■ EXERCISE REQUIREMENTS
Copy nothing but the lines from the one containing "This screenshot has width=583, height=286." through the last line of the records, repeated exactly and without pictures.

=== INPUT DATA ===

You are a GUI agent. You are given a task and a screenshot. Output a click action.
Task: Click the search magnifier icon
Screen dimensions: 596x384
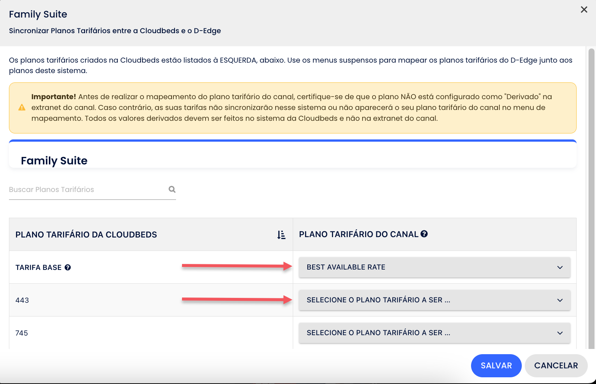(x=172, y=189)
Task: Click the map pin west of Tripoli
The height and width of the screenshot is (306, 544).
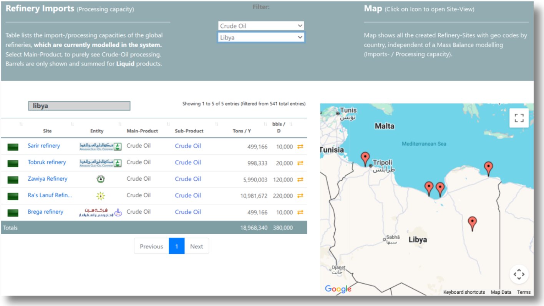Action: point(365,158)
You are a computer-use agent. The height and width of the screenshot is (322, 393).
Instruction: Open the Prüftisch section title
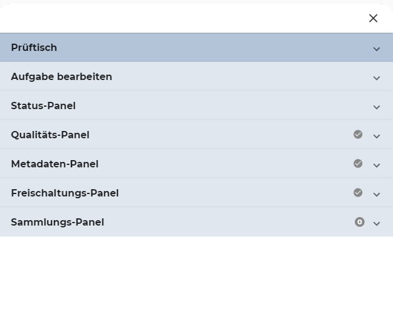(x=34, y=48)

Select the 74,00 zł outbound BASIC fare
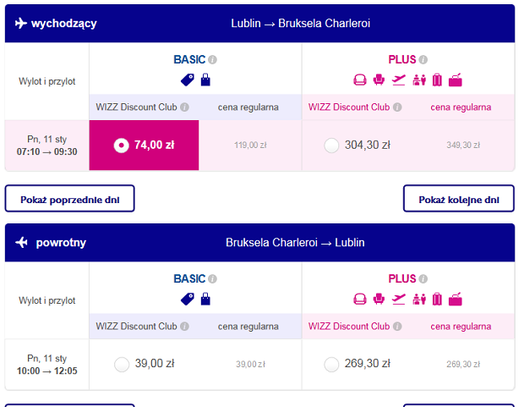point(144,146)
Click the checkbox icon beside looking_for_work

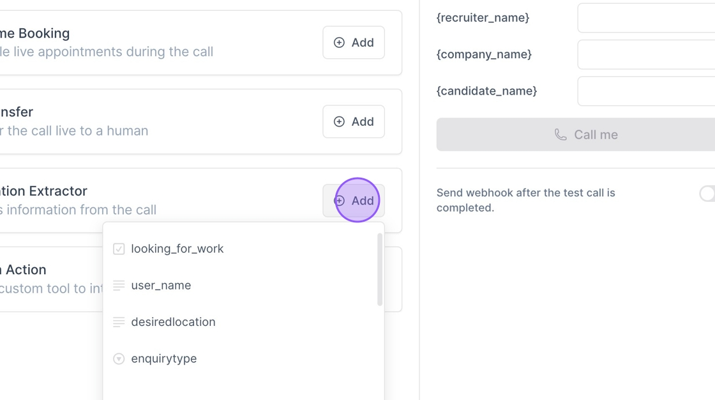click(119, 249)
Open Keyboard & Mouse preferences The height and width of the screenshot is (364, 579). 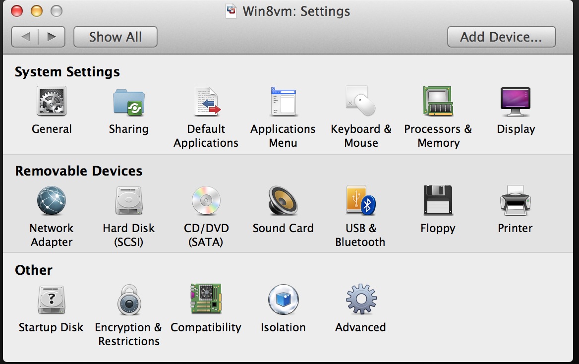(x=360, y=101)
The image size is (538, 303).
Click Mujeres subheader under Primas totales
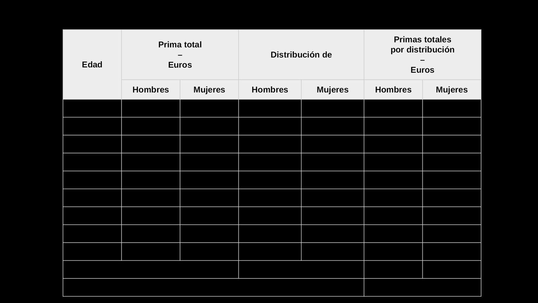pyautogui.click(x=452, y=90)
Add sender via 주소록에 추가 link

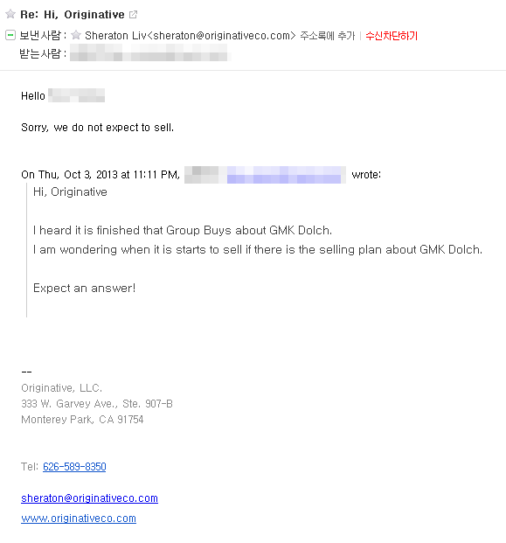(328, 36)
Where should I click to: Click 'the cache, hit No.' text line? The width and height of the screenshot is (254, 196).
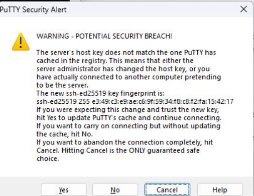[65, 134]
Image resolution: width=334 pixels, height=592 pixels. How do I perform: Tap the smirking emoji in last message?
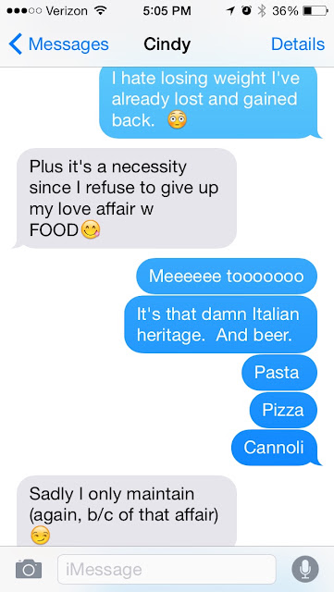40,536
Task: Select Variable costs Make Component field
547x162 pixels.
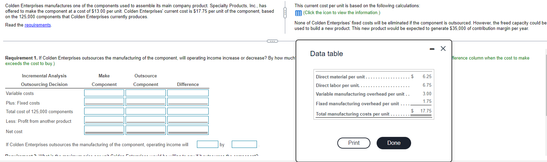Action: pos(104,93)
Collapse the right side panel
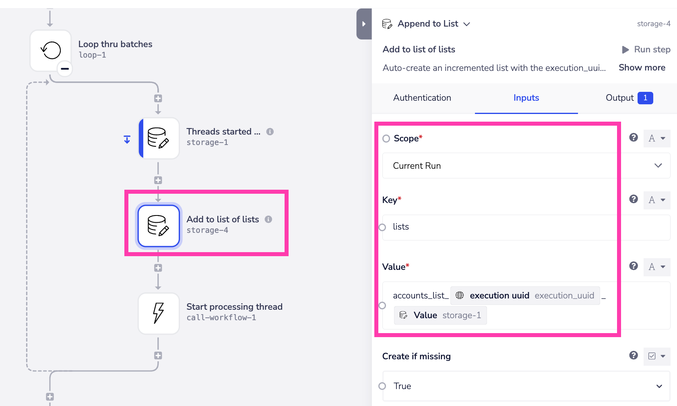Image resolution: width=677 pixels, height=406 pixels. click(x=364, y=24)
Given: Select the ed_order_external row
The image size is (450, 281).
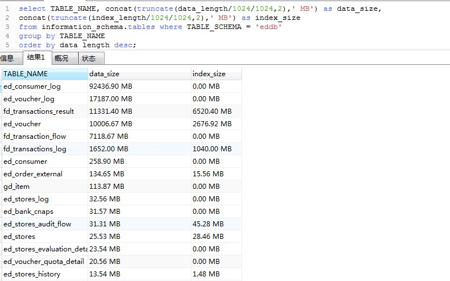Looking at the screenshot, I should tap(33, 174).
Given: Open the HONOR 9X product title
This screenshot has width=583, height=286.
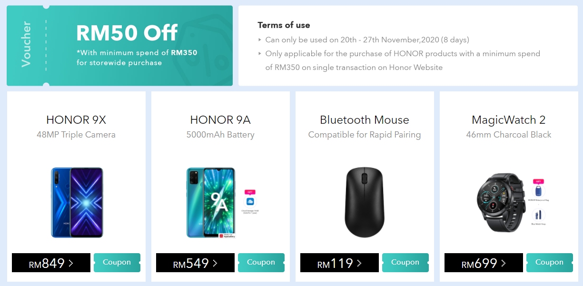Looking at the screenshot, I should tap(76, 120).
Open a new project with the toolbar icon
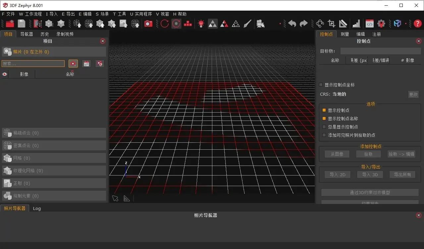The height and width of the screenshot is (249, 424). pyautogui.click(x=10, y=24)
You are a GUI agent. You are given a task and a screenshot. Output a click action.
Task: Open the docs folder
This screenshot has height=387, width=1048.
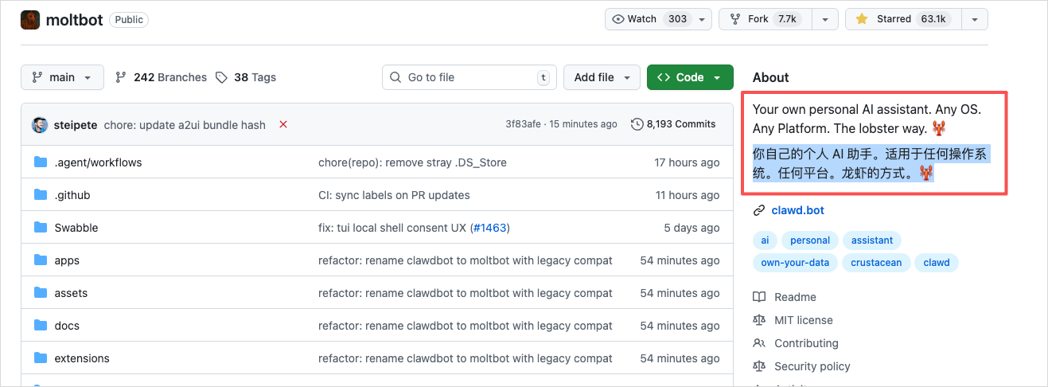[67, 326]
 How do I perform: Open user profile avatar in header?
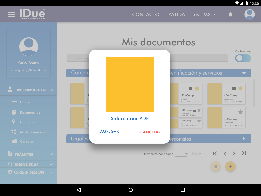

===

■ OUTPUT BELOW
This screenshot has width=583, height=286.
Looking at the screenshot, I should tap(76, 120).
Open a new project with the toolbar icon
The height and width of the screenshot is (249, 424). pyautogui.click(x=10, y=24)
You are a GUI agent. You are given a task and a screenshot. Output a click action.
Task: Open the docs folder
This screenshot has height=387, width=1048.
[67, 326]
 How do I perform: Open user profile avatar in header?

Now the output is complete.